# [WORK ITEM]
Below are records with pictures. Reproduce exactly the lines from the line with "The width and height of the screenshot is (453, 156)." to the line with "Click the 2.83 GHz clock speed at line end", inclusive, and leave each picture out.

# [DATA IN THIS EXERCISE]
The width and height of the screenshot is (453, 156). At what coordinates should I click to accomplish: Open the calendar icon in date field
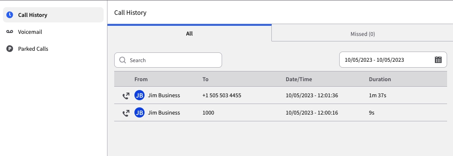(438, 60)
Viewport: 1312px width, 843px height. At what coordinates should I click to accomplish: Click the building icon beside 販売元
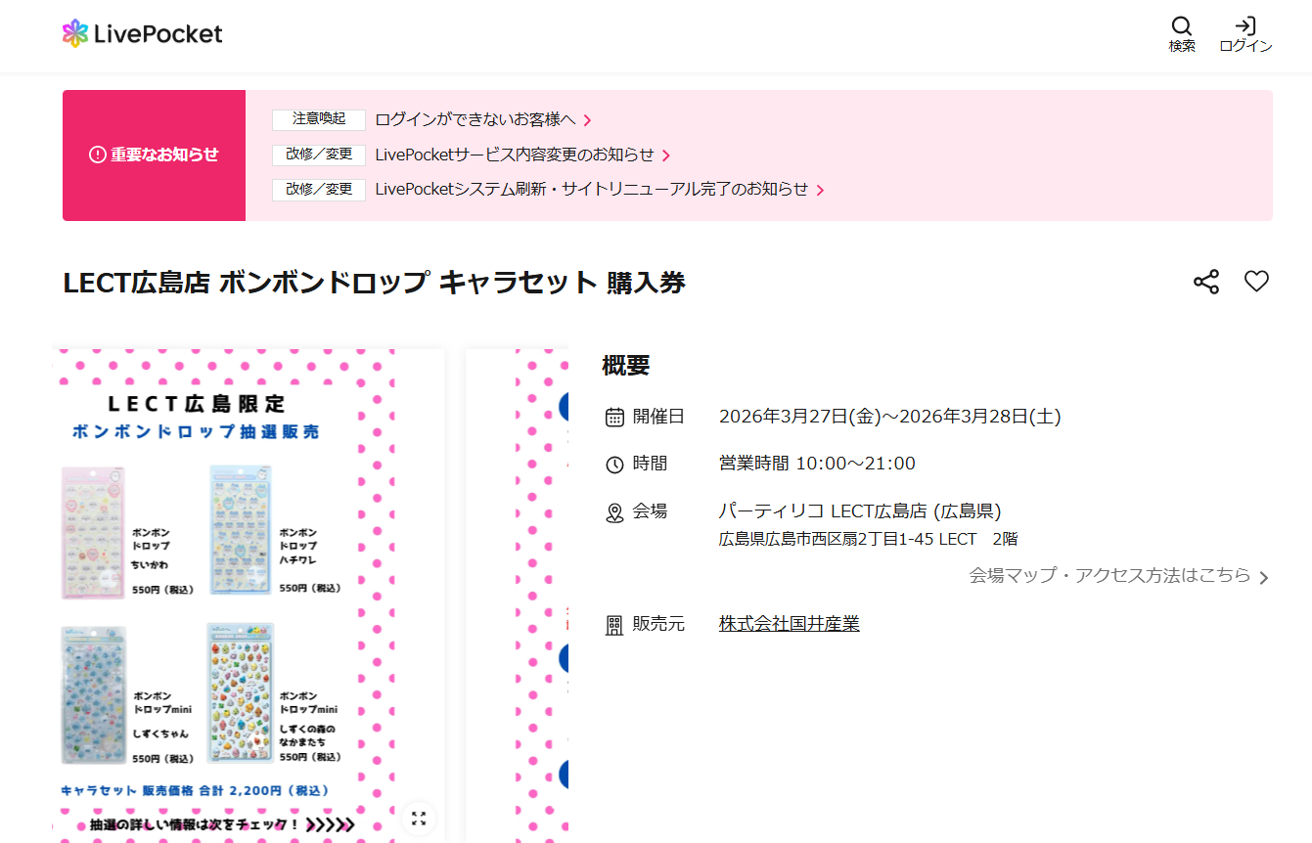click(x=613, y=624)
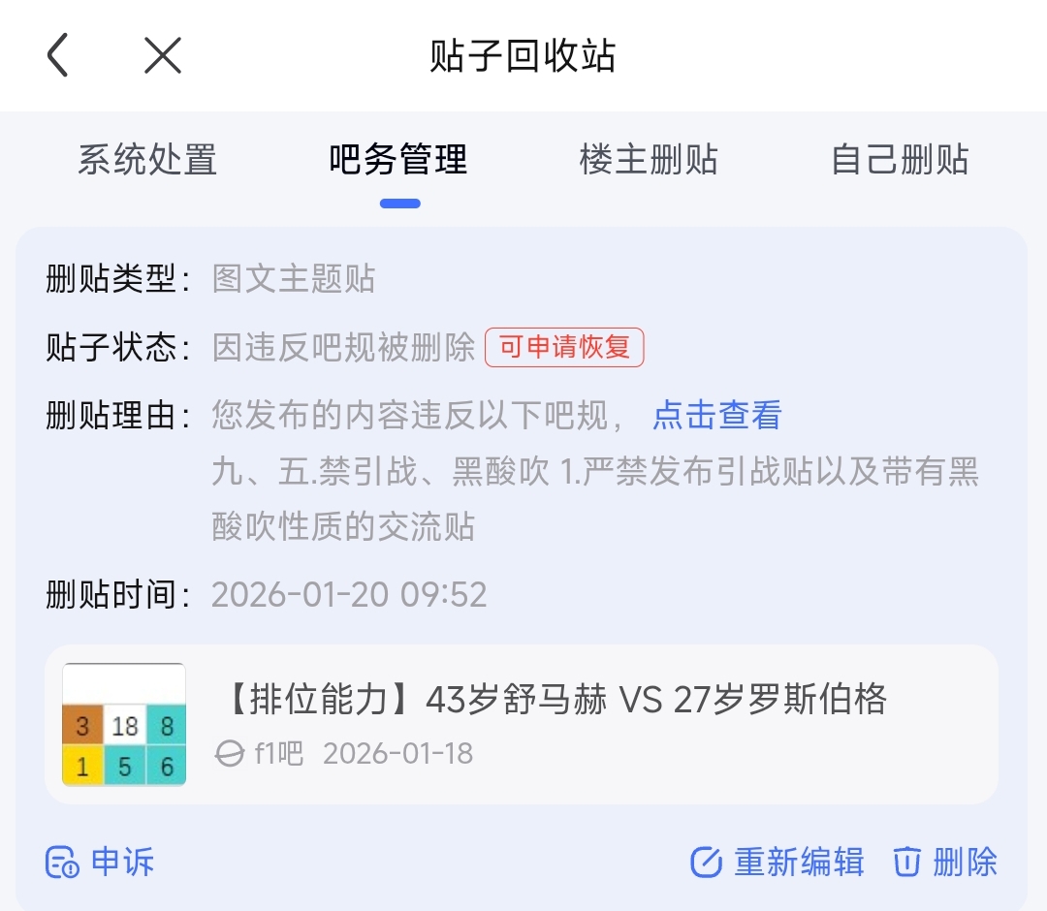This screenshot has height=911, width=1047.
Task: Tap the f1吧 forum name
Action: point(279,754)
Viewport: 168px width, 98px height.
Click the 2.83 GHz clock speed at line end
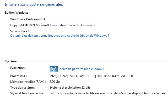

---

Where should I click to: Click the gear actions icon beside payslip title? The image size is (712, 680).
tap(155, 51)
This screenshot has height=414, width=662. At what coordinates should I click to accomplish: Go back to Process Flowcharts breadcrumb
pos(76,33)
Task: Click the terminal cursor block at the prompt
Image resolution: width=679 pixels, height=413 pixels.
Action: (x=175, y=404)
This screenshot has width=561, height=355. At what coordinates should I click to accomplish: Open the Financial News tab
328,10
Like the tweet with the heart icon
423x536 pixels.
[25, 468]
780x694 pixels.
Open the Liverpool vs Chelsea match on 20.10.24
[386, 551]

==

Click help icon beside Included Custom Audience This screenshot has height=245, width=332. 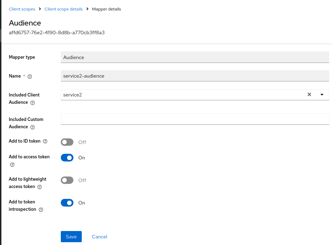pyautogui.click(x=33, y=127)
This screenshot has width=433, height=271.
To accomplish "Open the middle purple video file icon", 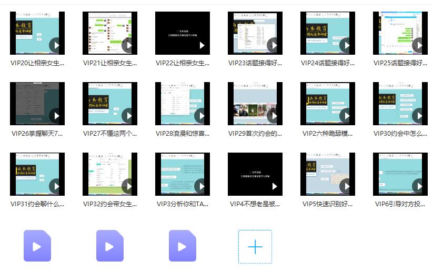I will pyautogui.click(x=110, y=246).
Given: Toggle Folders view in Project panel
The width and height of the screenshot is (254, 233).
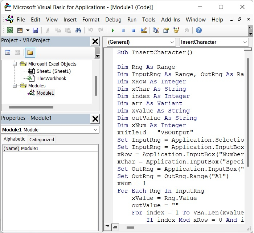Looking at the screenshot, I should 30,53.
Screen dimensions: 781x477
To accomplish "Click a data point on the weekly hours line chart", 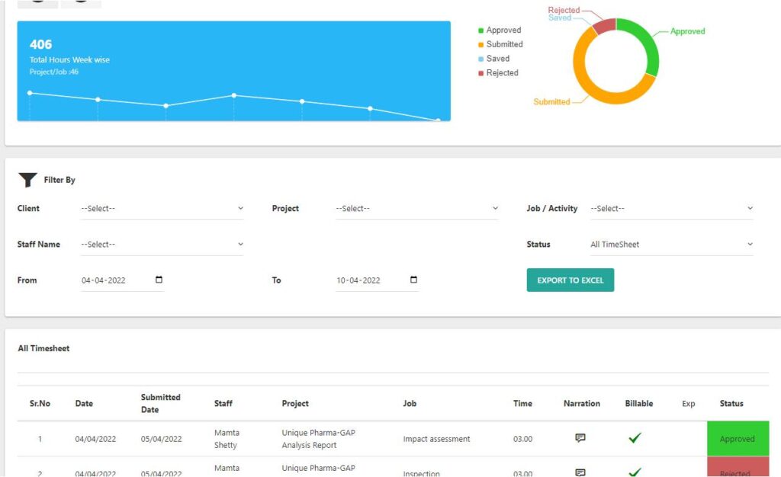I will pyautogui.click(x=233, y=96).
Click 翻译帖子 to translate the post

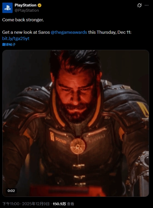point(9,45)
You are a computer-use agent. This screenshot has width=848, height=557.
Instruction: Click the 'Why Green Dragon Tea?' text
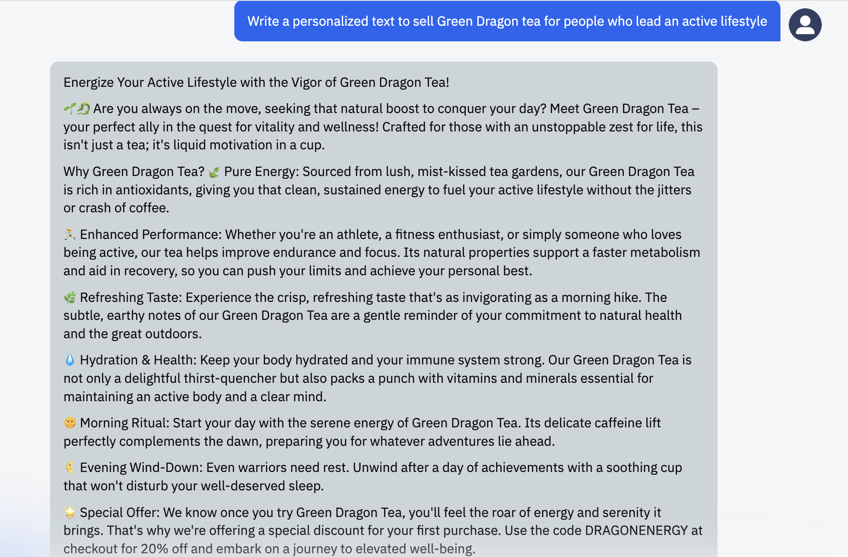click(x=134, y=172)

# [WRITTEN ANSWER]
The width and height of the screenshot is (453, 156). At what coordinates should I click to accomplish: Open the calendar icon in date field
(438, 60)
Viewport: 1312px width, 843px height. At what coordinates should I click to accomplish: Click the building icon beside 販売元
click(x=613, y=624)
This screenshot has height=911, width=1047.
Task: Tap the f1吧 forum name
Action: point(279,754)
Viewport: 168px width, 98px height.
Click the 2.83 GHz clock speed at line end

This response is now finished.